■ **WHAT IS ASKED**:
Render the records as a Markdown table from the start through the line containing "tap(267, 135)", with columns headed Row and Record Line. Leave out blank lines.

(Word and element pointing records)
________________________________________

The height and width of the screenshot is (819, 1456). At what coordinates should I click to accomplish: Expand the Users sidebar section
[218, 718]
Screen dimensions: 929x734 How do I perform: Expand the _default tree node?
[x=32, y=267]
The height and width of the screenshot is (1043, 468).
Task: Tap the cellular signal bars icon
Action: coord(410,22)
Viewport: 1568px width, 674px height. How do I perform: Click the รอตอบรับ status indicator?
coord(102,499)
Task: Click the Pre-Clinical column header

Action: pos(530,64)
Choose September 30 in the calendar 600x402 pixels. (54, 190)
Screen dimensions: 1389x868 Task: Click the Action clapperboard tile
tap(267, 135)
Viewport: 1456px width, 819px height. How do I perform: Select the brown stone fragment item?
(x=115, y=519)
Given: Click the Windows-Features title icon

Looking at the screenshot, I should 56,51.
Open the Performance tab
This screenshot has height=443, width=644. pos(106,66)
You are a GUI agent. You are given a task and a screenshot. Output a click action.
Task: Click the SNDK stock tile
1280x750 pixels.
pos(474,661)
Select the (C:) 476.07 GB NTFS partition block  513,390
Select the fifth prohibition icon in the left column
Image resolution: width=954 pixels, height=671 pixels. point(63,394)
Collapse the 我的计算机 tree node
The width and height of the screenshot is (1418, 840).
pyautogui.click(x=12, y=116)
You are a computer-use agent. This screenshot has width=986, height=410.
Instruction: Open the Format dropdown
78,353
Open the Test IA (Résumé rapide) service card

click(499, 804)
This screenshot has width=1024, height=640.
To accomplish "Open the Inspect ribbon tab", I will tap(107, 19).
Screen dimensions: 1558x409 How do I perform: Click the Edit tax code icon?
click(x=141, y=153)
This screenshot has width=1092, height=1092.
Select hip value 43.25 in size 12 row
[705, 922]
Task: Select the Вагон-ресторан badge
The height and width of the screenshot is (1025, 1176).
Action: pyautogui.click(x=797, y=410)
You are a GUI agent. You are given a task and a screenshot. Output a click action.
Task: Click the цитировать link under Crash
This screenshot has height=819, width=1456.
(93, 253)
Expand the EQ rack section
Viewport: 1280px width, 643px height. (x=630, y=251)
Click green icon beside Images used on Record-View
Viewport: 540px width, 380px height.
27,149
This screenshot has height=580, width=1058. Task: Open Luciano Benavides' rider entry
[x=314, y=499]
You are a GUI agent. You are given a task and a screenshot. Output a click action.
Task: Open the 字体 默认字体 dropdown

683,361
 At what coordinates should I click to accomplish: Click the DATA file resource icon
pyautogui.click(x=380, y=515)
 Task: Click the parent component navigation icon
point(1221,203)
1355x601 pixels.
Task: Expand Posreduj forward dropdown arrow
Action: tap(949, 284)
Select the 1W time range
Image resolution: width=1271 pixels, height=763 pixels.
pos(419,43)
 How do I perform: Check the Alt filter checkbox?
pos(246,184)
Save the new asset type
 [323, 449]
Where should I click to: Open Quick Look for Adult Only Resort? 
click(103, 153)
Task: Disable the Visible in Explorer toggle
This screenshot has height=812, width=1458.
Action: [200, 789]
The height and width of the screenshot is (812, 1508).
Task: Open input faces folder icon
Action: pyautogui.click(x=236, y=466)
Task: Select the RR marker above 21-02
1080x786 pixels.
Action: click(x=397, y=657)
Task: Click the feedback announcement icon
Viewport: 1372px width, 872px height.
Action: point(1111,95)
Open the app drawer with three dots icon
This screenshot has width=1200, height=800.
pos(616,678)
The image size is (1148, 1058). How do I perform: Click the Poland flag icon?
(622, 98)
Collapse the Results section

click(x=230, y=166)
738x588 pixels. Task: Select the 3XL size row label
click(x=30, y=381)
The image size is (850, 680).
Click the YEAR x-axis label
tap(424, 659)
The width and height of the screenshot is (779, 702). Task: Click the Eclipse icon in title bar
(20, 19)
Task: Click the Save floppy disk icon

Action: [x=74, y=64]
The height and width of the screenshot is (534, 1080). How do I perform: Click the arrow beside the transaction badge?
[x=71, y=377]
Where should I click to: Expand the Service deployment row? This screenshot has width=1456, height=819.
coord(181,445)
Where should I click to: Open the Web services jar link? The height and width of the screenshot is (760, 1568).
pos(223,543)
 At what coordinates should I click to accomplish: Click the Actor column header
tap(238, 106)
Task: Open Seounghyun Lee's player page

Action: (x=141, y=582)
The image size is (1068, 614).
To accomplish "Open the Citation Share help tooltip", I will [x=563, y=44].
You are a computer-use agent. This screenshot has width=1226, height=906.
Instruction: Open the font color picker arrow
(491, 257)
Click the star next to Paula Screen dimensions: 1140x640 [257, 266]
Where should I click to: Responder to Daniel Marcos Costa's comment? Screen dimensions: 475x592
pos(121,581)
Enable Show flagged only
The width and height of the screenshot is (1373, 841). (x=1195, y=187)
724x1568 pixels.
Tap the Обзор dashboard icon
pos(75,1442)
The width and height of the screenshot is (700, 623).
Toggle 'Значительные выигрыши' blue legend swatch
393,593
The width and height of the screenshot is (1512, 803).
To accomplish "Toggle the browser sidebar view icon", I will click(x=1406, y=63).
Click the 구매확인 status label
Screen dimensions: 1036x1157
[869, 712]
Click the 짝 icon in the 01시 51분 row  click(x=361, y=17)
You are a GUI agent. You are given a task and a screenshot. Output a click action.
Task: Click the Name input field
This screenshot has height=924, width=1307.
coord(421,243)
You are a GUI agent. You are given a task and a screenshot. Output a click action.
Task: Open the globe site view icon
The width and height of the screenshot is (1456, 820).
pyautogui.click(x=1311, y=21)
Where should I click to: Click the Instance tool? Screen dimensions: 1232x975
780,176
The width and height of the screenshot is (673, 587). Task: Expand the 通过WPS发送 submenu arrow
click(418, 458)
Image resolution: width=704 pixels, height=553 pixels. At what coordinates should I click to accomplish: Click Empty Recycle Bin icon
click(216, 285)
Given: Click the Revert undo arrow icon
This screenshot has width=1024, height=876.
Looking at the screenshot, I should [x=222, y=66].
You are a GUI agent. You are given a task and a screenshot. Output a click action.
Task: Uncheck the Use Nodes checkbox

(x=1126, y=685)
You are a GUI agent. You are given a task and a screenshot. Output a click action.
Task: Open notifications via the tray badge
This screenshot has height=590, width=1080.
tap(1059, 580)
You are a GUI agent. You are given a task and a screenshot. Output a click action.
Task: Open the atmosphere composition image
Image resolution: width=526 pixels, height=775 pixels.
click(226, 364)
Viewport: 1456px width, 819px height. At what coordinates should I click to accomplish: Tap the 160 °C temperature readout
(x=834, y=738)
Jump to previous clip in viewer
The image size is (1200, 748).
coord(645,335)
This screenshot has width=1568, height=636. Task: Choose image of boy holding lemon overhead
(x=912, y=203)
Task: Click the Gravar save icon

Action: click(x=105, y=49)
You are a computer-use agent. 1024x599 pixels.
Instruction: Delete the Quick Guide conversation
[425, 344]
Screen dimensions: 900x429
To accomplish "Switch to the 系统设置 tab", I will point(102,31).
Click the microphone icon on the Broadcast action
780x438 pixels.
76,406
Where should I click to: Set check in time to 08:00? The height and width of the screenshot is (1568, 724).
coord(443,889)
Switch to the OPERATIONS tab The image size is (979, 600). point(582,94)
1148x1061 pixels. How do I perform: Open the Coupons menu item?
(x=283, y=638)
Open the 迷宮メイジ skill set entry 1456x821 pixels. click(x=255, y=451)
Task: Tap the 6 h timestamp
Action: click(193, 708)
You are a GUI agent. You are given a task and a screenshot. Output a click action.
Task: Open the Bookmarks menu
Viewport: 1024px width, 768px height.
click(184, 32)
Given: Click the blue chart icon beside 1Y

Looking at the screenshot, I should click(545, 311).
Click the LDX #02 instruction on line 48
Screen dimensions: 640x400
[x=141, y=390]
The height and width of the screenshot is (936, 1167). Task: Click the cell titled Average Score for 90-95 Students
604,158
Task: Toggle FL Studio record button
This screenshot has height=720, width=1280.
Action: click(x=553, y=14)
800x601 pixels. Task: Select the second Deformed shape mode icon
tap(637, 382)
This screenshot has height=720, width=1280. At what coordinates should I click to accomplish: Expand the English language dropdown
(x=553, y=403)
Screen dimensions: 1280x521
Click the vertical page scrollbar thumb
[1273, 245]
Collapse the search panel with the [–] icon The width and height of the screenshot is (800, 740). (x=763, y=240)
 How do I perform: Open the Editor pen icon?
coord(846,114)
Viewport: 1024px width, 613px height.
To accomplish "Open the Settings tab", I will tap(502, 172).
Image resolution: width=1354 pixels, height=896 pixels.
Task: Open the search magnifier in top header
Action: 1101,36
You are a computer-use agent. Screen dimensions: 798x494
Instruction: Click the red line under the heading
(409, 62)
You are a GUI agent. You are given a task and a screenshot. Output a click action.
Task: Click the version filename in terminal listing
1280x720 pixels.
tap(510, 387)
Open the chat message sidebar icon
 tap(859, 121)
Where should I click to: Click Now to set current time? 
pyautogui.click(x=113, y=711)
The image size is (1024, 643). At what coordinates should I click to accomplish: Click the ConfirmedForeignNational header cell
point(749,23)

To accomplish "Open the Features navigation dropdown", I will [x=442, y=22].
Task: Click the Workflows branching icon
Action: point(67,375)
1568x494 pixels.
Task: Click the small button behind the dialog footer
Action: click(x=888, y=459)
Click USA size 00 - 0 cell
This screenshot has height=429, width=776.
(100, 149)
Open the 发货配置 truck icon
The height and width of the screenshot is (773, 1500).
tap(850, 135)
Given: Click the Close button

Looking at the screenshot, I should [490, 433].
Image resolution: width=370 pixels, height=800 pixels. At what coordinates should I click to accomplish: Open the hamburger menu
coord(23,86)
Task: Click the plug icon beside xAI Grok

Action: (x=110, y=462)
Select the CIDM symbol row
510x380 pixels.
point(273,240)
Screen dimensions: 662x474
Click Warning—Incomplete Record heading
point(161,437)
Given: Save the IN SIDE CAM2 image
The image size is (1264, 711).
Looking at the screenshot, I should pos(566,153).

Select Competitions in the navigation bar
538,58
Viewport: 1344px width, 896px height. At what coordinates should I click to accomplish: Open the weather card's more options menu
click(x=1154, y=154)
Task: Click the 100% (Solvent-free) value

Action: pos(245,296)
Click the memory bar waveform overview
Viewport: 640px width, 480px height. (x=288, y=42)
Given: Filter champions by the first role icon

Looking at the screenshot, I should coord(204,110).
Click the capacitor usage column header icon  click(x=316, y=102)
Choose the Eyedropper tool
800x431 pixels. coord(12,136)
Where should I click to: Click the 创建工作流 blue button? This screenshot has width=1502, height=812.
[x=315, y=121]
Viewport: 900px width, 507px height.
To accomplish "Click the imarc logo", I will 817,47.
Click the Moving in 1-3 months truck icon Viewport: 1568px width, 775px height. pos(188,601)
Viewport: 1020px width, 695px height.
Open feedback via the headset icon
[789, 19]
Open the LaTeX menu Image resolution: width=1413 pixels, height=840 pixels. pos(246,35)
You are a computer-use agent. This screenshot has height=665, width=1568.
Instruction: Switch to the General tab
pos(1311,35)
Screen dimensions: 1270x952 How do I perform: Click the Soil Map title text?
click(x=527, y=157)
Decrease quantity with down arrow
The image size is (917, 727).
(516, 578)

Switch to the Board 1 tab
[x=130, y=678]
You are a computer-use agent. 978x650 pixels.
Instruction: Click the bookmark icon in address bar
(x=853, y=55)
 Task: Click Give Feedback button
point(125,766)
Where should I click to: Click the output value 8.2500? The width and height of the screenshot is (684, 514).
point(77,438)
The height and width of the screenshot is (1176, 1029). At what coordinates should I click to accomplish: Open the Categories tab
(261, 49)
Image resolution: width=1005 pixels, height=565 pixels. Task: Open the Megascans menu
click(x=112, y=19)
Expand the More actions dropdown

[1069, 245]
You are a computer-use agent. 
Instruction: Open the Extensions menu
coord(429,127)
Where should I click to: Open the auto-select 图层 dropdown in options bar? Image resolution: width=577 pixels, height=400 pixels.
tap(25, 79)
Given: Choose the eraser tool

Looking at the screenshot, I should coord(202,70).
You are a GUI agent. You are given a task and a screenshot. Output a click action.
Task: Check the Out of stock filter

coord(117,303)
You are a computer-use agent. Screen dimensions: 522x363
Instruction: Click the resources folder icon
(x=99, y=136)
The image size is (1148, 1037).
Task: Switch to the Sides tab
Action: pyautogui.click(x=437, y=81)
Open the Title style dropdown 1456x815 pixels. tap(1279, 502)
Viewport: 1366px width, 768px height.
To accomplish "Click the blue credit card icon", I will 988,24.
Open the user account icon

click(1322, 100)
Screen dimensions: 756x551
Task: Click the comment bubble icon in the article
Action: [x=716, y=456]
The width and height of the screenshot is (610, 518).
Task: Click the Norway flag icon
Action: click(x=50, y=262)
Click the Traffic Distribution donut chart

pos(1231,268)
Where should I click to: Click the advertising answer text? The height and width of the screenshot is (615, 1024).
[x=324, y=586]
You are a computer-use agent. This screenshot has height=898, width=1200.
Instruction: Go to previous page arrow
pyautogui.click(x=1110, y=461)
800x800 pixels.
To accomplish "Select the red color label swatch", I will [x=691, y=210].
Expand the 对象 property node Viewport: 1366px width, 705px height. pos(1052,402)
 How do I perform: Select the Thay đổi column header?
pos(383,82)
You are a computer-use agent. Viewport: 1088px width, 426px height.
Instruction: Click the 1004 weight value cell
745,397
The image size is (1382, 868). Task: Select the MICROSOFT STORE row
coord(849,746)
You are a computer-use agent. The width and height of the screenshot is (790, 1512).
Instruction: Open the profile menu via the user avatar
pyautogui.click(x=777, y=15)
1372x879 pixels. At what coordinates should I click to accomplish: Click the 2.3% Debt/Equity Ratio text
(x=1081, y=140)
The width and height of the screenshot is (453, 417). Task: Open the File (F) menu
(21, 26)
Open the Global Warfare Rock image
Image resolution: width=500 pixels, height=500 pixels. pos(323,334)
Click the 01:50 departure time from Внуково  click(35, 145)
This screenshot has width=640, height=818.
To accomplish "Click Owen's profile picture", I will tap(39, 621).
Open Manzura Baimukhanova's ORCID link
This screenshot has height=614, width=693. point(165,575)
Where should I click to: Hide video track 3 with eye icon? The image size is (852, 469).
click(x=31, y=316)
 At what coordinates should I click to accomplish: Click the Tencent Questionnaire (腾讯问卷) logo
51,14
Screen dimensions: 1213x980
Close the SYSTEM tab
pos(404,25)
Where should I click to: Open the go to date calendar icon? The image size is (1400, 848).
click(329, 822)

________________________________________

■ **EXPECTED OUTPUT**:
| Row | Record Line |
|---|---|
| 1 | The height and width of the screenshot is (819, 1456). At what coordinates should I click to accomplish: Expand the Users sidebar section |
| 2 | [218, 718] |
| 3 | Screen dimensions: 929x734 How do I perform: Expand the _default tree node? |
| 4 | [x=32, y=267] |
| 5 | The height and width of the screenshot is (1043, 468). |
| 6 | Task: Tap the cellular signal bars icon |
| 7 | Action: coord(410,22) |
| 8 | Viewport: 1568px width, 674px height. How do I perform: Click the รอตอบรับ status indicator? |
| 9 | coord(102,499) |
| 10 | Task: Click the Pre-Clinical column header |
| 11 | Action: pos(530,64) |
| 12 | Choose September 30 in the calendar 600x402 pixels. (54, 190) |
| 13 | Screen dimensions: 1389x868 Task: Click the Action clapperboard tile |
| 14 | tap(267, 135) |